と冷たく言い放たれる。主人公は小さなコンビニを従兄弟とやっている。彼を中心にハイツで生きている人たちの日常が描かれる。学力優秀で、奨学金を得て(とはいっても全て手ぶらで行けるほどはないよ)Stanfordに行った女性がいる。しかし彼女はStanfordで偏見の壁にぶつかり退学を決意している。一方その父親は苦労して築き上げた会社を売ってまで彼女の学費を払おうとしているのだった。(Stanfordの学費は高いよ)

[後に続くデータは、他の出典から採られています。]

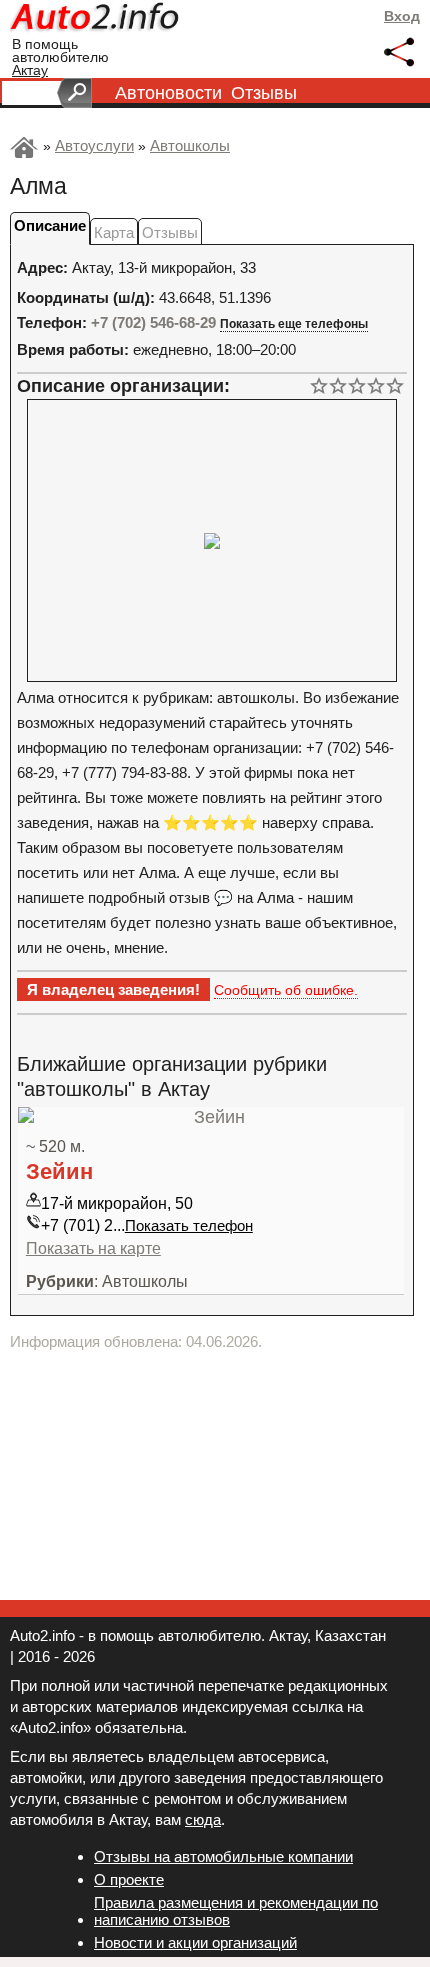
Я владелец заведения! (113, 989)
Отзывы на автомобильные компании (223, 1856)
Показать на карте (93, 1248)
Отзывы (264, 93)
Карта (114, 232)
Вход (402, 16)
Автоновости (168, 93)
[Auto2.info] (96, 19)
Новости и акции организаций (195, 1942)
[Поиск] (74, 93)
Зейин (59, 1171)
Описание (50, 225)
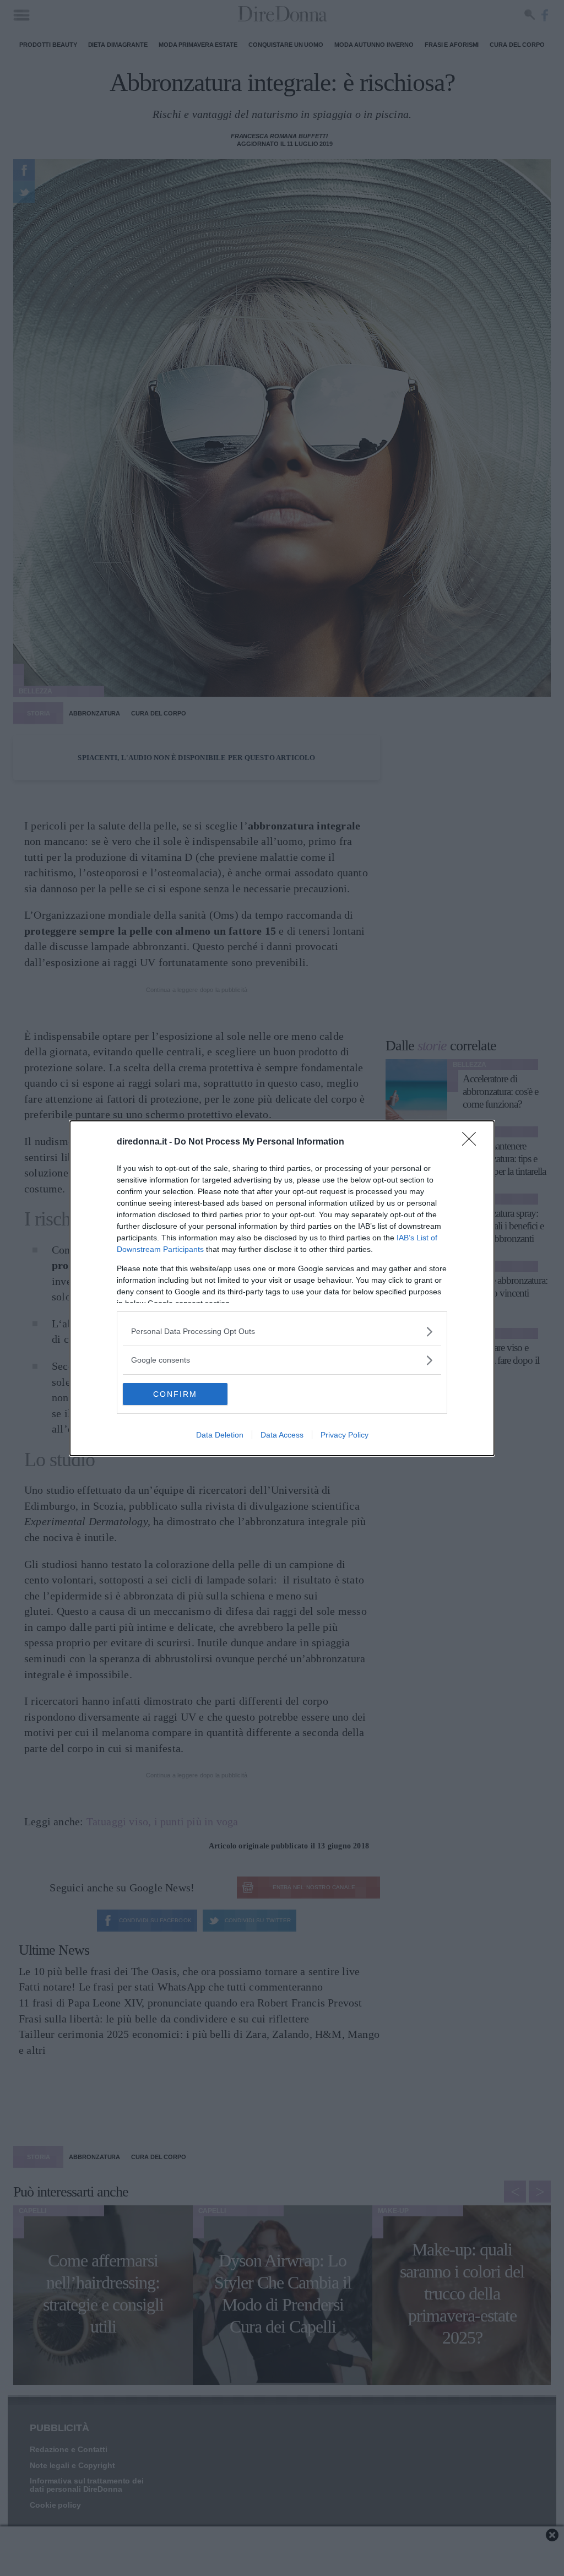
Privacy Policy (344, 1434)
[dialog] (282, 1288)
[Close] (472, 1142)
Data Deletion (219, 1434)
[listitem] (282, 1331)
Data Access (282, 1434)
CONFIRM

そんな彼らと彼女たちにとって現実は日々の戦い。嘆いていてもしょうがない。できる方法で前に進むしかない。見ていて「この世界の片隅で」を思い出す。どんな環境でも人間は懸命に生きようとするのだ。そんな人々の姿が圧倒的な歌とダンスを背景に描かれる。

安易に流れず、必要以上に悲嘆せず。もちろんお話だから最後はそれなりのハッピーエンドになるがそこに至るまでの苦労、悩みはちゃんと描かれている。画面を埋め尽くすダンサーたちの人生にふと思いを馳せる。この人たちはこの後どうやって暮らしていくのだろう。この映画に出演できたことは素晴らしい業績ではあるのだろうが。

人のことを心配している場合ではない。自分の恵まれた環境を見てみろ。そしてそこで自分がいかに怠惰に暮らしているかも。

この映画を観た後

「君たちは先進国に生まれ、自分が生まれ育った土地で教育を受けられるし、がんばれば大学にも行け、さらにがんばればそこそこの収入が得られる職にもつける。これはとてつもなく幸せなことなのだよ」

と子供たちに語った。彼らがその意味を理解したとは思わないが。いつの日か彼らがこの言葉を思い出す日が来るだろうか。